In the essay about failing an Excel test, how many answers did the writer get right?

Extract to read.
--*--

Today I took a test for a job that paid really well. Did I want the job? Um, kinda. Mostly for the money. The schedule was pretty sweet too. But mostly for the money.
I walked in and the lady administering the test said, “Here ya go. You have to get 9 right and then I’ll have you move on to the next test, alright?” 9 out of 35? No probs. (Except I was actually scared — because it was none other than the DEMON, Excel. (Oh, you suck at math!? Hm. Good luck! You can reason! Oh, you suck with graphs and such? Well, then, my friend…you’re fucked.)
Excel has been not a friend of mine since I first met it many moons ago. Emily was the first friend to try to force my hand in the program. She gave me a couple tutorials, when I had just moved to San Francisco. She was trying to help usher me back into the American workforce. After I landed in Chicago, Amber tried telling me how cool Excel was. All the formulas! All the things you could do! She actually did make it sound worthy of being used…just not by me.
To be honest, I did try. Somewhat. But my brain straight breaks the eff down when it sees spreadsheets. It can’t read, or see shading — it can’t do much of anything. It rolls over and dies.
I should have studied for this test. Played around in Excel a little beforehand. Read about it online. I don’t know. I should have done something other than walk in blind.
When the bell rang at the twenty minute mark, the lady walked over and checked my total correct answers. 8. That’s right. Just one short of 9.
She sent me home.
I cried all the way back. Hot tears. There was only a scratchy recycled brown napkin in the car but I wiped the tears with it anyway, taking off fresh skin cells as well, no doubt.
I cried because I don’t like failing things. Blatant fails are so different than the muted kind.
I’ll let you in on a secret here. God knows I could have taken some Excel classes in the last twelve years. Emily told me to. Amber told me to. Job postings told me to. Nic suggested it once. But I have been stubborn. I don’t want a job where I sit at a computer and work in a program that makes my brain freeze. I want to write. Rescue dogs. Make people feel loved. I don’t want to excel at Excel.
I don’t know how much longer I will be stubborn. Part of me wants to believe the answer is forever. Part of me wants to join the local library class this week. In both answers lies only one commonality. They both feel a little bit like failure to me.

--*--

Raw data.
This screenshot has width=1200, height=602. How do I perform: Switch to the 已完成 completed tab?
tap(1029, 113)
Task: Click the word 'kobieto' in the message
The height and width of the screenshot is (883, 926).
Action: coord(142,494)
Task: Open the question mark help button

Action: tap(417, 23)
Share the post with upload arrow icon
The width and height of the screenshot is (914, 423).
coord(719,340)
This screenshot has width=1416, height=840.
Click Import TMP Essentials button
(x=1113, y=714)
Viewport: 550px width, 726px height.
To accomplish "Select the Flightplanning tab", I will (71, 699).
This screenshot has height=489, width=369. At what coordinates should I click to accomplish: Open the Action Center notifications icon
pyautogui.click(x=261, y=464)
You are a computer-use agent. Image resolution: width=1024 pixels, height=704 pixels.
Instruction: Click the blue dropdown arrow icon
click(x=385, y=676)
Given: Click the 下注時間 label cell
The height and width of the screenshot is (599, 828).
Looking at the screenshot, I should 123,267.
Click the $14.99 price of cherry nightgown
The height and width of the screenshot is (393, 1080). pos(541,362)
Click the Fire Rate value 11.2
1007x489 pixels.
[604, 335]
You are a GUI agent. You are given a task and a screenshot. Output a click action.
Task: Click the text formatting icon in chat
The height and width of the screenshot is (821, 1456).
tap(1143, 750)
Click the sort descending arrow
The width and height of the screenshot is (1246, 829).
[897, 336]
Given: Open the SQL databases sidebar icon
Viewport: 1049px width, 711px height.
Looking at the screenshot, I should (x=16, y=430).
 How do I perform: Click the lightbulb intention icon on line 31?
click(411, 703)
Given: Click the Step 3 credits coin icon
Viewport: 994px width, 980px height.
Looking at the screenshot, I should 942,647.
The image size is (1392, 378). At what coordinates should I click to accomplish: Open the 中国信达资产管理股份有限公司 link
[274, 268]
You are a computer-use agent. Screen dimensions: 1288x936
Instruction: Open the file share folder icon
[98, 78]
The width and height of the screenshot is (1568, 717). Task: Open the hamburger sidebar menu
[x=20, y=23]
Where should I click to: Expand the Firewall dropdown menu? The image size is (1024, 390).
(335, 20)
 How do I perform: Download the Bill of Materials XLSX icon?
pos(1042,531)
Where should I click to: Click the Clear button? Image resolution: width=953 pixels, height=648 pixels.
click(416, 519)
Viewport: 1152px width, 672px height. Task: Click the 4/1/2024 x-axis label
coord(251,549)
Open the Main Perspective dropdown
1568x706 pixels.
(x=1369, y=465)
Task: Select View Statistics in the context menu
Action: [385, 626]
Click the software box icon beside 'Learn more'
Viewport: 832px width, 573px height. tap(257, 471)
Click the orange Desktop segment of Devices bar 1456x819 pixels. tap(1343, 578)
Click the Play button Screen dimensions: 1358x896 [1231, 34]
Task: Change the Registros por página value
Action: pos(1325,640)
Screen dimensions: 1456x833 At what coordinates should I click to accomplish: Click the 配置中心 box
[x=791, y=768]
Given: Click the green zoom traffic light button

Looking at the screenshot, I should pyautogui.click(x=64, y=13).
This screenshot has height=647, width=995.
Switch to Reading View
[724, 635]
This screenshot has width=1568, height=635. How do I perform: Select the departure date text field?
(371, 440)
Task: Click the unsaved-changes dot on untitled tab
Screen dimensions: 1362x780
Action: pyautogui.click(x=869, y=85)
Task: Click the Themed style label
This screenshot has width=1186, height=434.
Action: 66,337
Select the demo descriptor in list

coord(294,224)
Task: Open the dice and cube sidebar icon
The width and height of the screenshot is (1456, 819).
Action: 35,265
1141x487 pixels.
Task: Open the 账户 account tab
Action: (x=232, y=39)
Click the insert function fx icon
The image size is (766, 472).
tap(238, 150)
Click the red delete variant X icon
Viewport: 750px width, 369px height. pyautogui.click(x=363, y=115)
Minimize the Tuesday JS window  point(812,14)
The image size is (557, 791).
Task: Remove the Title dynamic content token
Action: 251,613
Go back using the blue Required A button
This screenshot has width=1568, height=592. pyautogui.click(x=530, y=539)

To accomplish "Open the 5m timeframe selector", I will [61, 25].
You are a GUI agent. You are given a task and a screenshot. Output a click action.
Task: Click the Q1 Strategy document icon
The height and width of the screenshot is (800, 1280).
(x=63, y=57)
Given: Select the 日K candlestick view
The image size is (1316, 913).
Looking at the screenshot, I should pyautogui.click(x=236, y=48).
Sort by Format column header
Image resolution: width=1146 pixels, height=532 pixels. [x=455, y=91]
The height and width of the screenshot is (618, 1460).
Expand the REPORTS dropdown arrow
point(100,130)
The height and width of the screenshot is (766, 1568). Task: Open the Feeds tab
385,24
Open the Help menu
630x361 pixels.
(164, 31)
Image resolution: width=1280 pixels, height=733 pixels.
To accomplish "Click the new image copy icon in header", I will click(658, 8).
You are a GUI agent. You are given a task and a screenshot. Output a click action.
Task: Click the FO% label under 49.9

--*--

Response below.
8, one short of the 9 needed.